[begin ENTRIES SUPPLIED]

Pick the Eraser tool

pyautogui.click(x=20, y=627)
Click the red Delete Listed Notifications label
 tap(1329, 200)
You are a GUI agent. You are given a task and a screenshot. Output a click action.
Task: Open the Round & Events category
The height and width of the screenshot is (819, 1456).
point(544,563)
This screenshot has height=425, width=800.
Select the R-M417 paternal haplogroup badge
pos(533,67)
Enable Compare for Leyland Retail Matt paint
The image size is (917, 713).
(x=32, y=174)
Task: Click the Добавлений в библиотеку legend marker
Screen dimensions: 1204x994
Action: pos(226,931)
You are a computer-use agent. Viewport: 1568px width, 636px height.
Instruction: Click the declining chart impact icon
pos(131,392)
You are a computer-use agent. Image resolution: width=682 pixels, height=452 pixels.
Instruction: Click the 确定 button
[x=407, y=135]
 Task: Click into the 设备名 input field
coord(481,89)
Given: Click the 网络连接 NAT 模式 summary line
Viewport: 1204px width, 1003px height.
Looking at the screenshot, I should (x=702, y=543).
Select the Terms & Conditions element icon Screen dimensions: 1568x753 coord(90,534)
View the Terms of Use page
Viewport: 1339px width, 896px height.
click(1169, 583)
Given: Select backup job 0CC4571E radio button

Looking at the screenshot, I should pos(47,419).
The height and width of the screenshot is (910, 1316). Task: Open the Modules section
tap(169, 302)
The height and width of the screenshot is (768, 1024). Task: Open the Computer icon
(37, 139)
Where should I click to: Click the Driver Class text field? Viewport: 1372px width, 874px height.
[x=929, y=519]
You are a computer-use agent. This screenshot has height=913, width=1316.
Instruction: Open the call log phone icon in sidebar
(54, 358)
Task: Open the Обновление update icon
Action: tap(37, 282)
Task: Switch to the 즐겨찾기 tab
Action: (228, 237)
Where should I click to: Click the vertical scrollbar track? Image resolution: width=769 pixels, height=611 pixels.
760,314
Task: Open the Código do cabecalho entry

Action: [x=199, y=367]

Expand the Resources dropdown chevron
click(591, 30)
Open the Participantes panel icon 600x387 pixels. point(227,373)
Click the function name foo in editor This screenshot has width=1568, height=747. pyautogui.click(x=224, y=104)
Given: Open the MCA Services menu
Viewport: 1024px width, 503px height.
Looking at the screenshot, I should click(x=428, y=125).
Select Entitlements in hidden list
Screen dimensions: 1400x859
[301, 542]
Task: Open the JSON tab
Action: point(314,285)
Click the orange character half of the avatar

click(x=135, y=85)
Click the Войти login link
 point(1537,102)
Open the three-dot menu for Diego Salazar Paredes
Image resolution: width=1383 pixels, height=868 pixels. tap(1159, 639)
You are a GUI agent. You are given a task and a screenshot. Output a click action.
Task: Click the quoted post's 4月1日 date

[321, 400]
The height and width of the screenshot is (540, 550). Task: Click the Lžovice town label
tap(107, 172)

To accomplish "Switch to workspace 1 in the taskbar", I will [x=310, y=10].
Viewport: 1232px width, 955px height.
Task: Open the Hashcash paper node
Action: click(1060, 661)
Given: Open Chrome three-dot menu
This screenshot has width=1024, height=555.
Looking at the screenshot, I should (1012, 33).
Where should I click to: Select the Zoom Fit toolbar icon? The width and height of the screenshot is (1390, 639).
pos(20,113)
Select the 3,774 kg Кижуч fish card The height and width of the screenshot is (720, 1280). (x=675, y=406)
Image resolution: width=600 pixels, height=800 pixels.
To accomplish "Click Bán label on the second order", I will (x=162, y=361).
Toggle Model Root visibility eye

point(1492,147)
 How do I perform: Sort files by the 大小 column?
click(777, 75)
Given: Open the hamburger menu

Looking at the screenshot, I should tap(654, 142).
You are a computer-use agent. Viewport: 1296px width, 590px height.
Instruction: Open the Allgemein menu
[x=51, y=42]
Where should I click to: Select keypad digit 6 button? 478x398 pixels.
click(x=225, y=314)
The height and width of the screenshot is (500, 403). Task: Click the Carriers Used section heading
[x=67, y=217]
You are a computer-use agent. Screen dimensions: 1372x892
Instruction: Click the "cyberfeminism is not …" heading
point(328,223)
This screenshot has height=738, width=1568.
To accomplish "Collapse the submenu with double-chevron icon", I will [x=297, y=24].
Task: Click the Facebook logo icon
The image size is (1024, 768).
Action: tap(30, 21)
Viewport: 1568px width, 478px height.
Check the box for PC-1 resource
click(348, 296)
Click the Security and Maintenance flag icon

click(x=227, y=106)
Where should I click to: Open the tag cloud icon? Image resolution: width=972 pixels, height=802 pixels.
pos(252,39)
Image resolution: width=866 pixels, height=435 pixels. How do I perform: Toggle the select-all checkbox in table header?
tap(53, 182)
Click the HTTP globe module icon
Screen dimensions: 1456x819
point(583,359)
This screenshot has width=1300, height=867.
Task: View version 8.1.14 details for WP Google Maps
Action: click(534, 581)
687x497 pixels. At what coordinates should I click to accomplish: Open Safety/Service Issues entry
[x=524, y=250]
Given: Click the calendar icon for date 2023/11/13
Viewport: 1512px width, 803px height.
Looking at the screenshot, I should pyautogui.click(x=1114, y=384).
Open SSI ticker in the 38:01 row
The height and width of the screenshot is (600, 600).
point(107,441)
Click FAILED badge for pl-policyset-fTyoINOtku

[end ENTRIES SUPPLIED]

- EXERCISE DESCRIPTION -
Rewrite every one of the items above with each occurrence of "Instruction" replaced by "Command", and leave all other text unchanged.

- CORRECT OUTPUT -
Pick the Eraser tool

pyautogui.click(x=20, y=627)
Click the red Delete Listed Notifications label
 tap(1329, 200)
You are a GUI agent. You are given a task and a screenshot. Output a click action.
Task: Open the Round & Events category
The height and width of the screenshot is (819, 1456).
point(544,563)
This screenshot has height=425, width=800.
Select the R-M417 paternal haplogroup badge
pos(533,67)
Enable Compare for Leyland Retail Matt paint
The image size is (917, 713).
(x=32, y=174)
Task: Click the Добавлений в библиотеку legend marker
Screen dimensions: 1204x994
Action: pos(226,931)
You are a computer-use agent. Viewport: 1568px width, 636px height.
Command: Click the declining chart impact icon
pos(131,392)
You are a computer-use agent. Image resolution: width=682 pixels, height=452 pixels.
Command: Click the 确定 button
[x=407, y=135]
 Task: Click into the 设备名 input field
coord(481,89)
Given: Click the 网络连接 NAT 模式 summary line
Viewport: 1204px width, 1003px height.
Looking at the screenshot, I should (x=702, y=543).
Select the Terms & Conditions element icon Screen dimensions: 1568x753 coord(90,534)
View the Terms of Use page
Viewport: 1339px width, 896px height.
click(1169, 583)
Given: Select backup job 0CC4571E radio button

Looking at the screenshot, I should pos(47,419).
The height and width of the screenshot is (910, 1316). Task: Open the Modules section
tap(169, 302)
The height and width of the screenshot is (768, 1024). Task: Open the Computer icon
(37, 139)
Where should I click to: Click the Driver Class text field? Viewport: 1372px width, 874px height.
[x=929, y=519]
You are a computer-use agent. This screenshot has height=913, width=1316.
Command: Open the call log phone icon in sidebar
(54, 358)
Task: Open the Обновление update icon
Action: tap(37, 282)
Task: Switch to the 즐겨찾기 tab
Action: (228, 237)
Where should I click to: Click the vertical scrollbar track? Image resolution: width=769 pixels, height=611 pixels.
760,314
Task: Open the Código do cabecalho entry

Action: [x=199, y=367]

Expand the Resources dropdown chevron
click(591, 30)
Open the Participantes panel icon 600x387 pixels. point(227,373)
Click the function name foo in editor This screenshot has width=1568, height=747. pyautogui.click(x=224, y=104)
Given: Open the MCA Services menu
Viewport: 1024px width, 503px height.
Looking at the screenshot, I should click(x=428, y=125).
Select Entitlements in hidden list
Screen dimensions: 1400x859
[301, 542]
Task: Open the JSON tab
Action: point(314,285)
Click the orange character half of the avatar

click(x=135, y=85)
Click the Войти login link
 point(1537,102)
Open the three-dot menu for Diego Salazar Paredes
Image resolution: width=1383 pixels, height=868 pixels. tap(1159, 639)
You are a GUI agent. You are given a task and a screenshot. Output a click action.
Task: Click the quoted post's 4月1日 date

[321, 400]
The height and width of the screenshot is (540, 550). Task: Click the Lžovice town label
tap(107, 172)

To accomplish "Switch to workspace 1 in the taskbar", I will [x=310, y=10].
Viewport: 1232px width, 955px height.
Task: Open the Hashcash paper node
Action: click(1060, 661)
Given: Open Chrome three-dot menu
This screenshot has width=1024, height=555.
Looking at the screenshot, I should (1012, 33).
Where should I click to: Select the Zoom Fit toolbar icon? The width and height of the screenshot is (1390, 639).
pos(20,113)
Select the 3,774 kg Кижуч fish card The height and width of the screenshot is (720, 1280). (x=675, y=406)
Image resolution: width=600 pixels, height=800 pixels.
To accomplish "Click Bán label on the second order", I will (x=162, y=361).
Toggle Model Root visibility eye

point(1492,147)
 How do I perform: Sort files by the 大小 column?
click(777, 75)
Given: Open the hamburger menu

Looking at the screenshot, I should tap(654, 142).
You are a computer-use agent. Viewport: 1296px width, 590px height.
Command: Open the Allgemein menu
[x=51, y=42]
Where should I click to: Select keypad digit 6 button? 478x398 pixels.
click(x=225, y=314)
The height and width of the screenshot is (500, 403). Task: Click the Carriers Used section heading
[x=67, y=217]
You are a computer-use agent. Screen dimensions: 1372x892
Command: Click the "cyberfeminism is not …" heading
point(328,223)
This screenshot has height=738, width=1568.
To accomplish "Collapse the submenu with double-chevron icon", I will [x=297, y=24].
Task: Click the Facebook logo icon
The image size is (1024, 768).
Action: tap(30, 21)
Viewport: 1568px width, 478px height.
Check the box for PC-1 resource
click(348, 296)
Click the Security and Maintenance flag icon

click(x=227, y=106)
Where should I click to: Open the tag cloud icon? Image resolution: width=972 pixels, height=802 pixels.
pos(252,39)
Image resolution: width=866 pixels, height=435 pixels. How do I perform: Toggle the select-all checkbox in table header?
tap(53, 182)
Click the HTTP globe module icon
Screen dimensions: 1456x819
point(583,359)
This screenshot has width=1300, height=867.
Task: View version 8.1.14 details for WP Google Maps
Action: click(534, 581)
687x497 pixels. At what coordinates should I click to accomplish: Open Safety/Service Issues entry
[x=524, y=250]
Given: Click the calendar icon for date 2023/11/13
Viewport: 1512px width, 803px height.
Looking at the screenshot, I should pyautogui.click(x=1114, y=384).
Open SSI ticker in the 38:01 row
The height and width of the screenshot is (600, 600).
point(107,441)
Click FAILED badge for pl-policyset-fTyoINOtku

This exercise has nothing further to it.